_PROBLEM TO SOLVE:_ Output every entry exactly, without any pictures.

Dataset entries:
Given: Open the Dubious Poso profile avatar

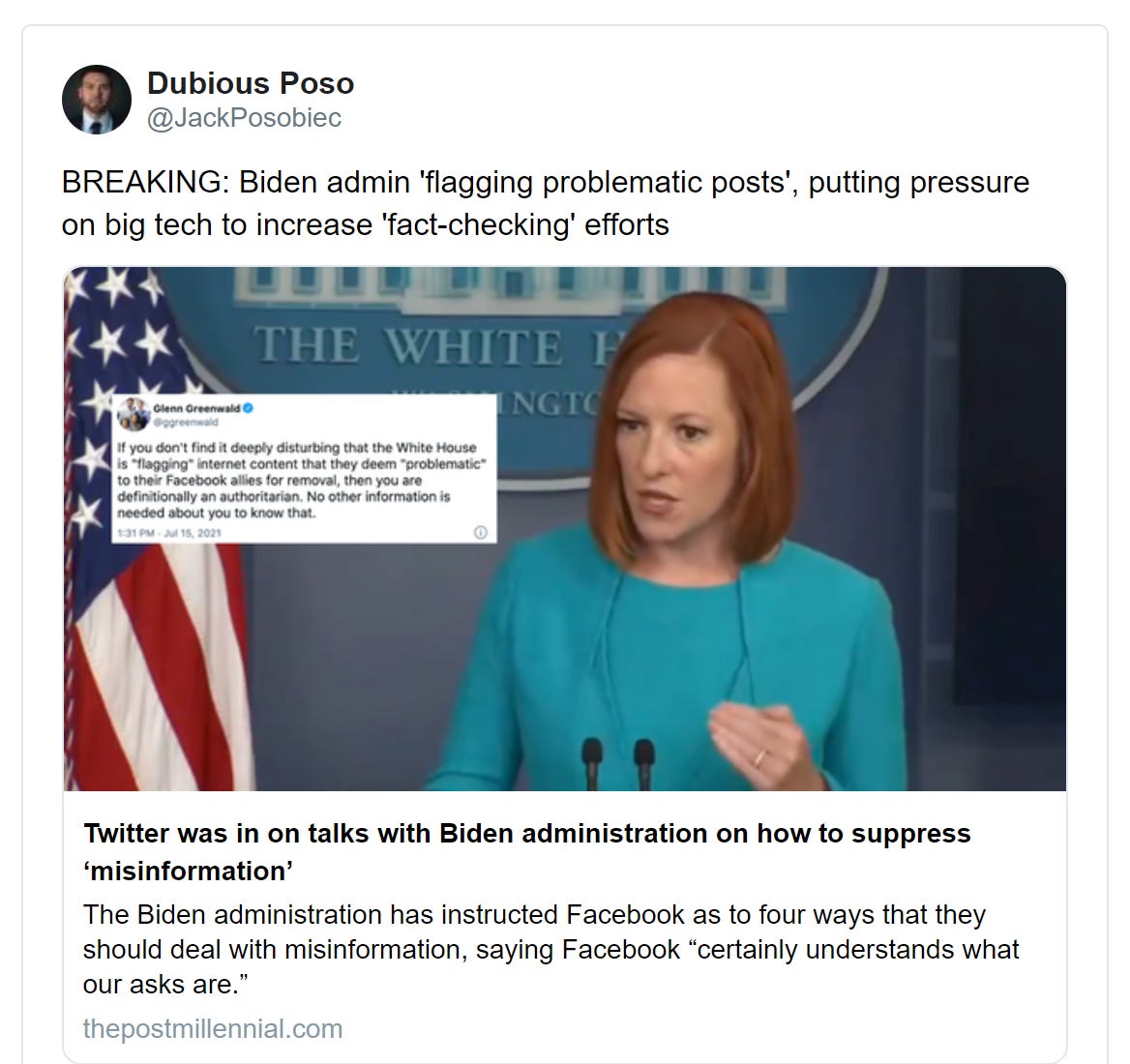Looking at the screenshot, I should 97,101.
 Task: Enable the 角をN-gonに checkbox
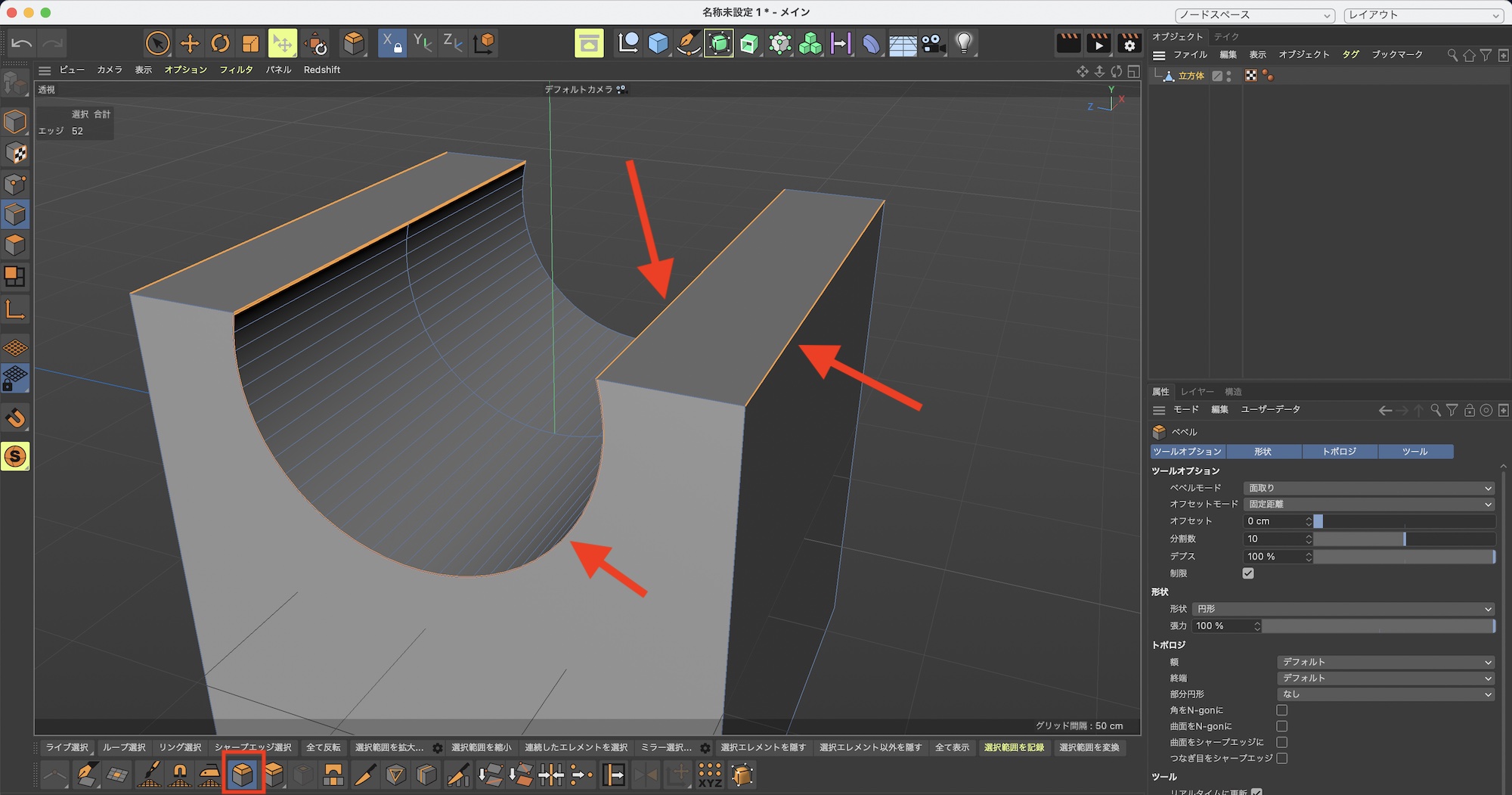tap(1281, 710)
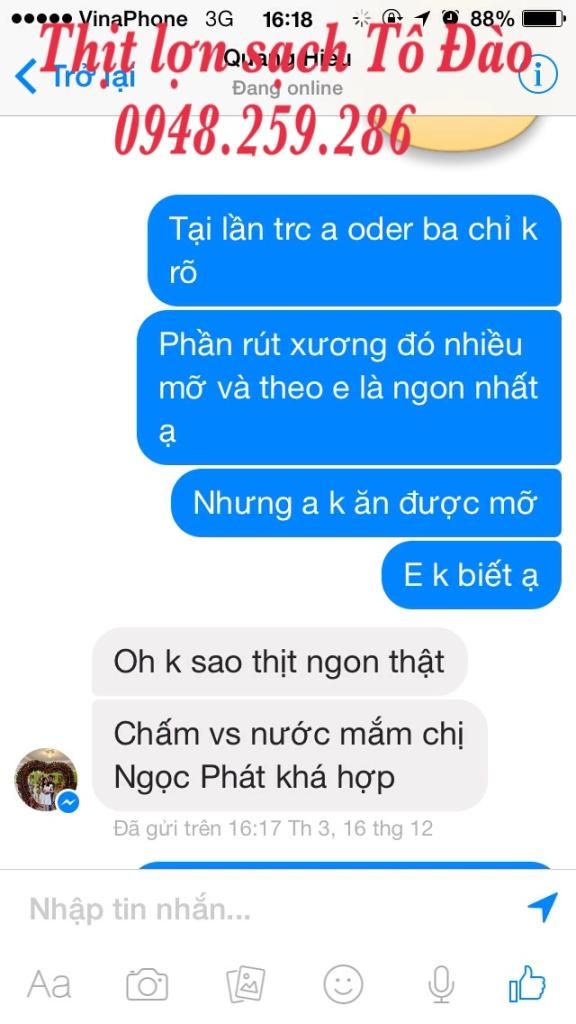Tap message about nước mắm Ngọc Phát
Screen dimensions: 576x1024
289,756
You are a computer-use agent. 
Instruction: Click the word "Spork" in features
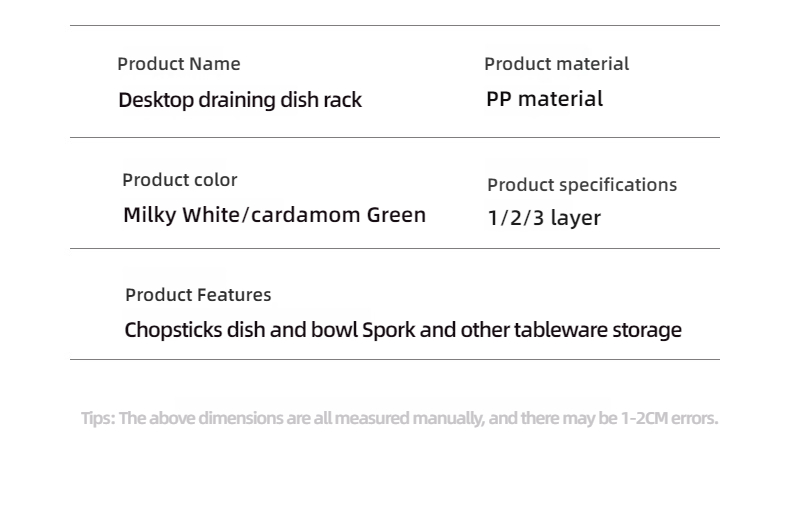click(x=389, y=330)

_ANSWER BOX:_
Given: Open the Dubious Poso profile avatar

Looking at the screenshot, I should 97,101.
 Task: Enable the 角をN-gonに checkbox
tap(1281, 710)
Tap message about nước mắm Ngọc Phát
Screen dimensions: 576x1024
289,756
You are a computer-use agent. 
Instruction: Click the word "Spork" in features
click(x=389, y=330)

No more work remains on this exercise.